Research & Papers

Causality $\neq$ Invariance: Function and Concept Vectors in LLMs

New study reveals LLMs contain abstract concept representations distinct from those driving in-context learning performance.

Deep Dive

A team of researchers including Gustaw Opiełka, Hannes Rosenbusch, and Claire Stevenson has published a groundbreaking paper titled 'Causality ≠ Invariance: Function and Concept Vectors in LLMs' (arXiv:2602.22424), accepted at ICLR 2026. The study fundamentally challenges assumptions about how large language models represent knowledge, demonstrating that the representations that causally drive task performance during in-context learning (Function Vectors) are not the same as those that encode abstract concepts. Through systematic experiments across multiple LLMs, the researchers found that Function Vectors extracted from different input formats (like open-ended vs. multiple-choice questions) targeting the same concept were nearly orthogonal, revealing these causal drivers are surprisingly format-specific rather than abstract.
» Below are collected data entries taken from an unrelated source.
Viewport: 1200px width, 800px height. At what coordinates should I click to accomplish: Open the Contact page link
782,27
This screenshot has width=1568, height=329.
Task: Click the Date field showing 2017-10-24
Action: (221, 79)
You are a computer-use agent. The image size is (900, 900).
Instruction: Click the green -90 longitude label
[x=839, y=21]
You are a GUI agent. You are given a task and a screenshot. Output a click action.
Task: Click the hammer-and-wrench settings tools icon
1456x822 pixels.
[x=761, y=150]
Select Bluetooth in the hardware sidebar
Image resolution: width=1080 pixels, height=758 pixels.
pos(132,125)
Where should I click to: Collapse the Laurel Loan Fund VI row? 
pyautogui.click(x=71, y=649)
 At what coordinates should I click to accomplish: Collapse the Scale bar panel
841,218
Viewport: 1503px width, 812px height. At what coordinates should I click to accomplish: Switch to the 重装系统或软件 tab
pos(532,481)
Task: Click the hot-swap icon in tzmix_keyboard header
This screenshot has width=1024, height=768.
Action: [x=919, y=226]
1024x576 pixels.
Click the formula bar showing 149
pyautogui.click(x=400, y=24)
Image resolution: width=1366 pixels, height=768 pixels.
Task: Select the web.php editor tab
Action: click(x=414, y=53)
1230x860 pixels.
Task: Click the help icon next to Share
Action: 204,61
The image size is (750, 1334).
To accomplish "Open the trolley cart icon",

The researchers identified a new type of representation called Concept Vectors, composed of attention head outputs selected using Representational Similarity Analysis based on their consistency across input formats. While these Concept Vector heads emerge in similar layers to Function Vector heads, the two sets are largely distinct, suggesting different underlying neural mechanisms. Crucially, steering experiments show that while Function Vectors excel in-distribution when extraction and application formats match, Concept Vectors demonstrate superior out-of-distribution generalization across both question types and languages. This discovery has significant implications for improving model robustness, enabling better cross-format and cross-lingual transfer, and provides a more nuanced understanding of how LLMs separate causal task execution from abstract concept storage.

Key Points
  • Function Vectors (FVs) that drive in-context learning are format-specific, becoming nearly orthogonal when extracted from different formats targeting the same concept
  • Newly identified Concept Vectors (CVs) maintain stable representations across formats and generalize better out-of-distribution across question types and languages
  • CVs and FVs use largely distinct sets of attention heads despite emerging in similar layers, revealing separate mechanisms for causal execution vs. concept storage

Why It Matters

This research enables more robust AI systems that generalize better across formats and languages, moving beyond brittle in-context learning.